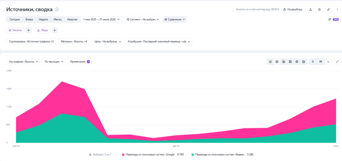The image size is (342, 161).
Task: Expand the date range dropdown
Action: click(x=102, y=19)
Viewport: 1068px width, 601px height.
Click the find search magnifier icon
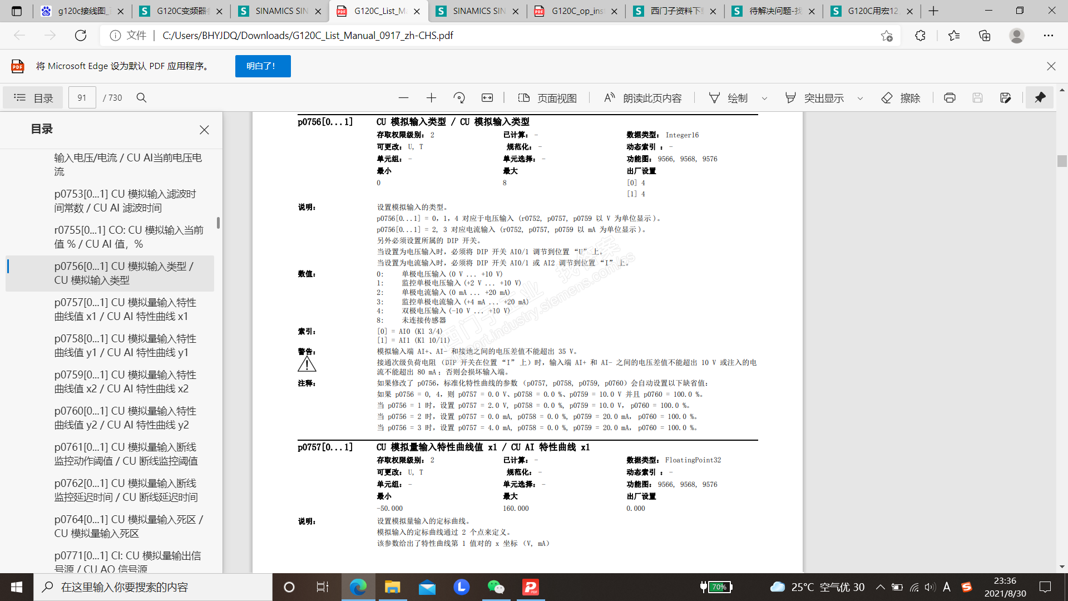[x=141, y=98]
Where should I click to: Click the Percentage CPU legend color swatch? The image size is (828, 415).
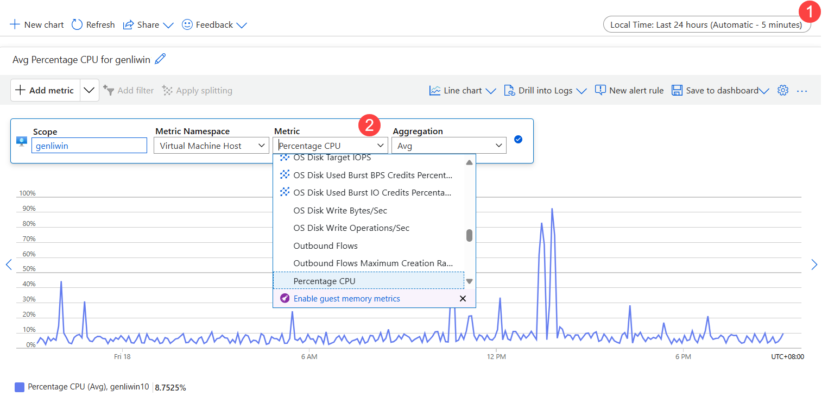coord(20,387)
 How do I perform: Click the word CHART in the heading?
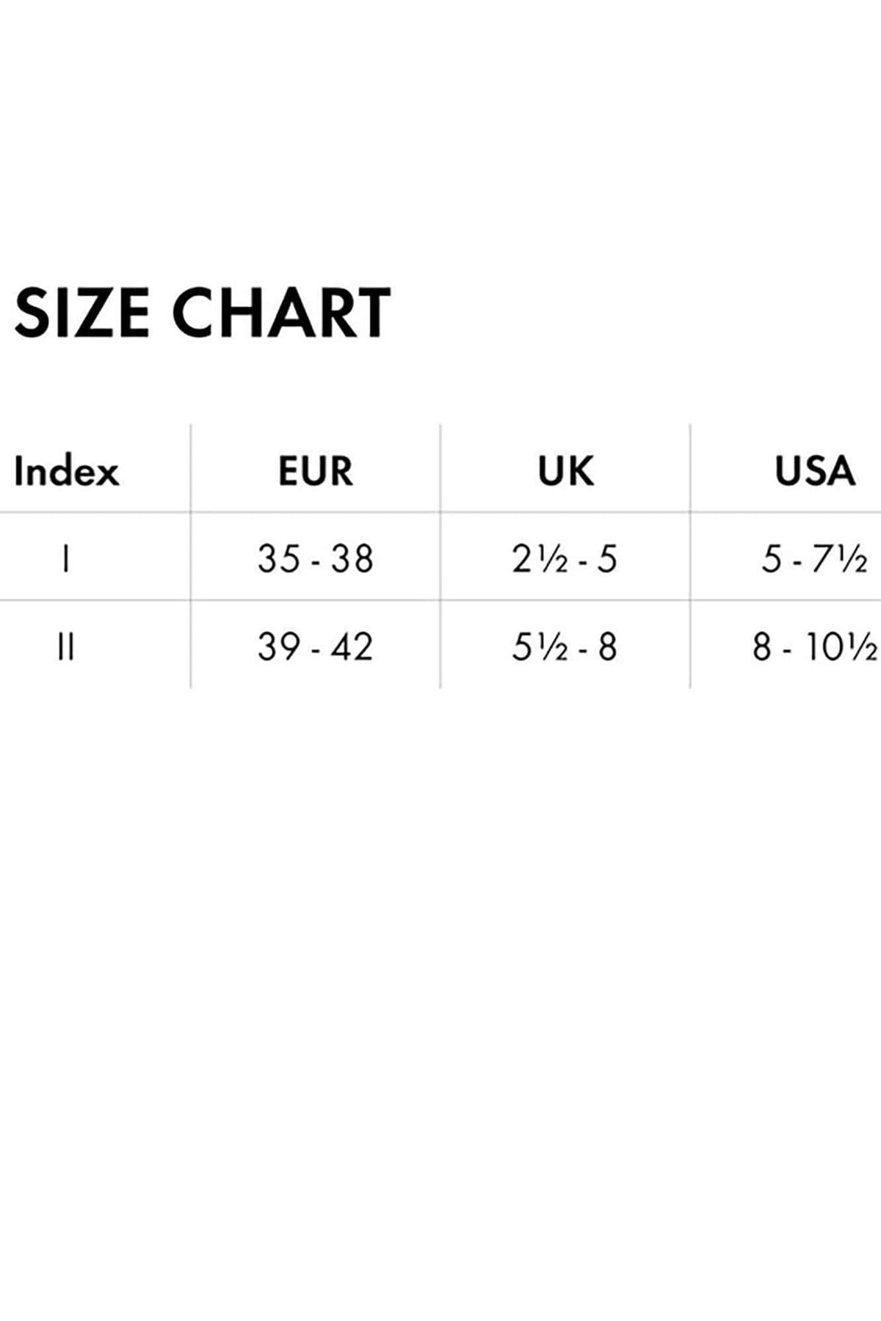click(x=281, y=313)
+---+
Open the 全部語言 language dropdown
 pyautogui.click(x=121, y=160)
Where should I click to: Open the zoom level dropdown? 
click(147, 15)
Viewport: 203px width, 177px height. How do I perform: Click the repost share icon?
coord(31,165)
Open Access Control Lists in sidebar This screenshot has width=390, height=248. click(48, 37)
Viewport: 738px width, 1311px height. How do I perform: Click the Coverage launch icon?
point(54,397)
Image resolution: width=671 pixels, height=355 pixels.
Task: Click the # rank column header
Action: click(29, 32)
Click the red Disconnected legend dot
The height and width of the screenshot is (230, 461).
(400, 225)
+---+
List every line of the records above that contains the word "Viewport", copying each such line in full and treating uppercase and lowercase as different.

Viewport: 1068px width, 601px height.
Viewport: 203px width, 177px height. How do I perform: Click the repost share icon?
Viewport: 738px width, 1311px height. How do I perform: Click the Coverage launch icon?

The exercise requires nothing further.